New research hailing out of Carnegie’s Global Ecology department has discovered that evaporated water from trees helps cool the Earth as a whole — not just a specific area.
Scientists have long researched and explored the ideas around the impact on global climate from the water that is evaporated from trees and other vegetation.
This new research reinforces these ideas. The researches have found that not only does the evaporated water help cool the local areas around the trees, but also given back to the Earth as a whole. Therefore, the evaporation of water from the trees, lakes, and vegetation may have a cooling effect on the entire atmosphere.
These discoveries have major implications for making decisions when it comes to land use. The trees go through a process called Evaporative Cooling. This is when a local area is cooled by the energy that is used in the evaporation process: an energy that generally would have heated the area’s surface.
Research has already shown that deforestation and creating more paves areas can contribute to global warming. This is because it decreases the local Evaporative Cooling. However, what researchers have not yet discovered is exactly whether this decrease in evaporation would also directly contribute to global warming.
Because of the emissions of carbon dioxide, the clearing of rainforests, the consumption of meat, the overuse of energy, and other factors, the Earth has been getting increasingly (and perhaps alarmingly) warmer over the past years.

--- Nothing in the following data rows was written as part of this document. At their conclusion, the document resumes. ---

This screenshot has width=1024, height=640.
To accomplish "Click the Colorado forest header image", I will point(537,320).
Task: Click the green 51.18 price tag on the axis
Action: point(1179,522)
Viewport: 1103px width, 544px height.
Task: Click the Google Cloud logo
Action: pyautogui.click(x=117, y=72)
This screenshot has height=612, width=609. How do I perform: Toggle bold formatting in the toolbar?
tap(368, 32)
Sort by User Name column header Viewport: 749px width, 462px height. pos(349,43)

But these discoveries in water vapor were not well understood, especially in relation to the global climate effects they would have.
In addition, water vapor acts as a greenhouse gas in the atmosphere, so researchers believed it was possible that this evaporation could have the opposite affect on the global climate: a warming one. The energy that is taken up in evaporating water is released back into the environment when the water vapor condenses. This, then, returns to earth, mostly as rain. This cycle of evaporation and condensation moves energy around, but because it cannot create or destroy energy, evaporation cannot directly affect the global balance of energy on our planet.
The researchers were led by George Ban-Weiss, and included Long Cao, Julia Pongratz and Ken Caldeira, and Govindasamy Bala. Using a climate model, the team found that increased evaporation actually had an overall cooling effect on the global climate.
This type of increase in evaporation tends to cause clouds to form in a lower area of the atmosphere, which acts as a reflection to the sun’s warming rays back out into space. This has a cooling nature on the environment.
Their new study shows that the evaporation of water from trees and lakes in urban areas helps keep our cities, as well as our whole planet, cool. The research further shows that it is necessary for us to understand how daily activities can change the climate both locally and globally.
The study was published September 14th in the journal Environmental Research Letter.